That's different than having the ability to have empathy for others. It is an every day, every minute state of being. I'm not just able to understand how someone is feeling; I actually feel it as if it's happening to me, if someone is in pain it hurts me, and I want to take that pain away. Being an empath means I'm susceptible to unhealthy relationships and being taken advantage of, but it also means I'm kind, I experience joy when other people triumph and I am able to make genuine connections very fast.
It took many experiences positive and negative through my adult years to realize this about myself and come to a place where I embraced it. I had to decide that if I was truly going to live, I could no longer shield myself from the the emotions that were not so pleasant to feel, because otherwise I was just a shell of who I truly am, and the people I care about and myself would never benefit from the many positive aspects of being an empath.

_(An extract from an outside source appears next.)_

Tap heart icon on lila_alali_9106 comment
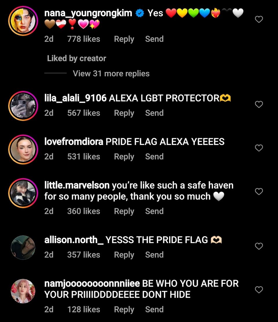259,104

Being a very logical person, I had always thought it was that part of my personality that was going to get me ahead in business. It was not until I embraced my emotional strengths and let the two work together that I experienced true success.
OK, so we aren't all empath's... And even using a little empathy can be scary, because emotions sometimes are negative, or the connection they bring may not be something you have the energy for. So we avoid communicating with emotion, especially at work.
Many of us operate with two personas, one for home and one for business. We stifle our true selves in professional settings, but by doing that, we also stifle creativity, happiness and true connections.